Two major ordinances, passed this last year, codified these new needs. The first came last March, when the city piloted the “Open Streets” program, creating pedestrian plazas from city avenues. After a fumbling start, in which 1.5 miles of collective roads were converted into walkways, the program blossomed, and by the summer 67 miles had been allocated for pedestrian use. The most successful iteration was on Vanderbilt Avenue in Brooklyn, which became a destination for New Yorkers from across the city.
“The community embraced it with an enthusiasm that allowed it to take on a life of its own,” said Gib Veconi, chair of the Prospect Heights Neighborhood Development Council, in an interview with New York Magazine. “Eventually people from other neighborhoods all over the city started to come to Vanderbilt Avenue on weekends. We had musicians that came. People would picnic on the street medians. One weekend, a couple got married on the street.”

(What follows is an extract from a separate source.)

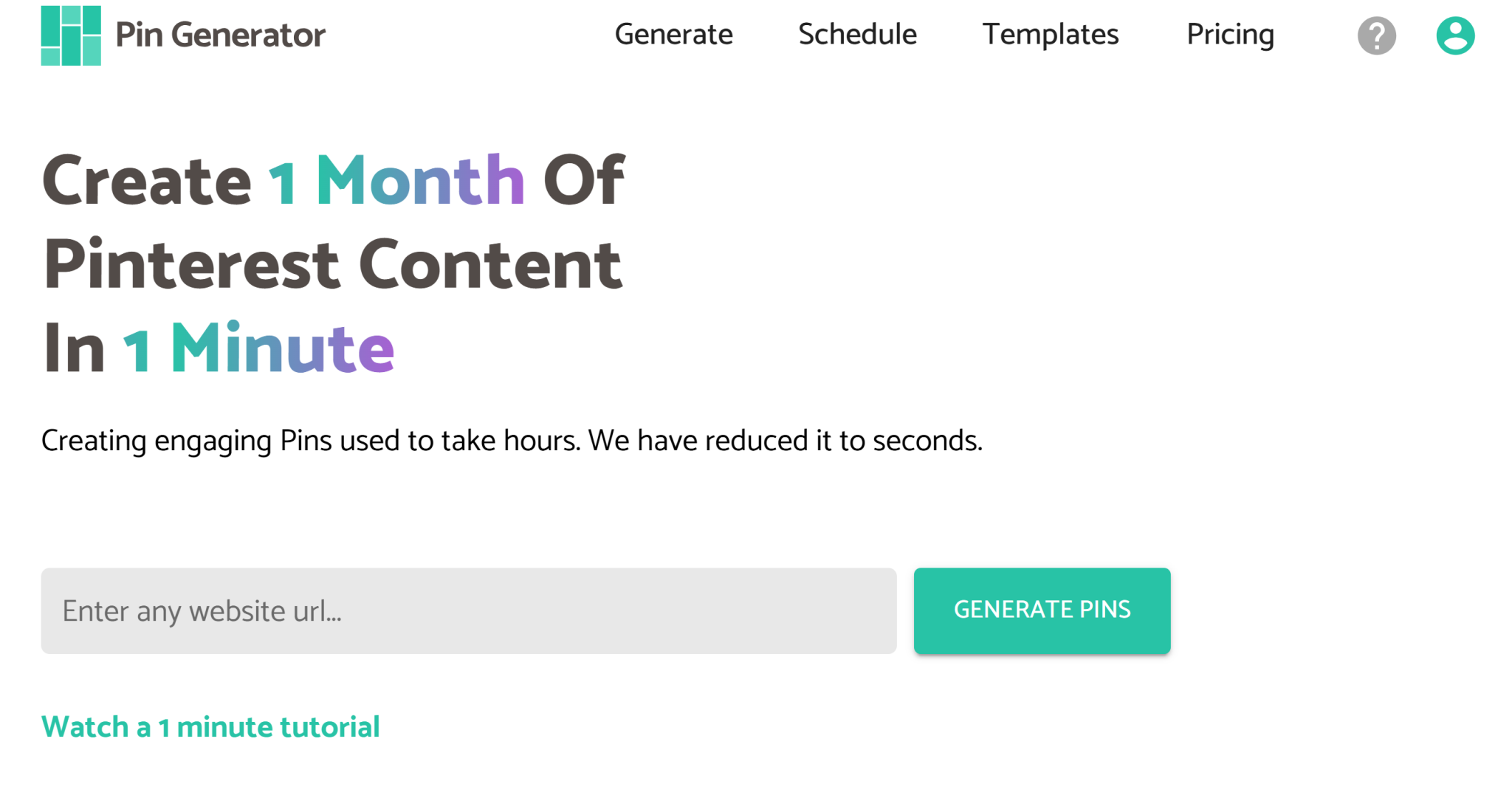Click the gradient "1 Month" heading text

(x=396, y=181)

Not wanting to let a good thing go, Mayor Bill de Blasio, this past March, made the Open Streets program a permanent fixture. Beyond any tangible effects — home-bound residents now had new spaces to commune — the move also implied a philosophical shift, prioritizing the needs of the community at large over its subset of motorists, for whom the streets had been allocated. Whether intentional or not, de Blasio had also directed the city, in a strange way, back to the dynamics of the 19th century.

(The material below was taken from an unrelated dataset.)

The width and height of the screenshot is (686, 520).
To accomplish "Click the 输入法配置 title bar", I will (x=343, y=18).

The city’s “Open Restaurants” program, introduced last June as a lifeline to the struggling restaurant industry, is also poised to have a lasting impact. The program allowed establishments to erect curbside structures — extensions of their indoor spaces — where diners could convene, with some protection from passing traffic, in a breezy, COVID-safe outdoor area. Like “Open Streets,” the program experienced a bumpy start, marred by a maze of conflicting regulations from the city, detailing the ways in which the structures could be situated and used. But by the time the program was set to expire in October, it had become so popular that the Mayor decided to make it permanent: “As we begin a long-term recovery, we’re proud to extend and expand this effort to keep New York City the most vibrant city in the world. It’s time for a new tradition,” said de Blasio, in a statement given at the time.
“This has been a fabulous thing,” said Moss, reflecting on the development. “A fabulous way in which New York has become livelier outdoors.”
Moss’ view is not shared by all — a number of community groups, namely in the West Village, have objected to these structures, arguing that the noise is disruptive — but, judging by their daily overflow of patrons, it seems that New York City residents have largely embraced this “new tradition.”
While it may sound trite, the COVID era has reminded us, like a family made closer by tragedy, how important community is to our collective and individual wellbeing. Our newfound appreciation for public space is significant, and potentially enduring, manifestation of this feeling.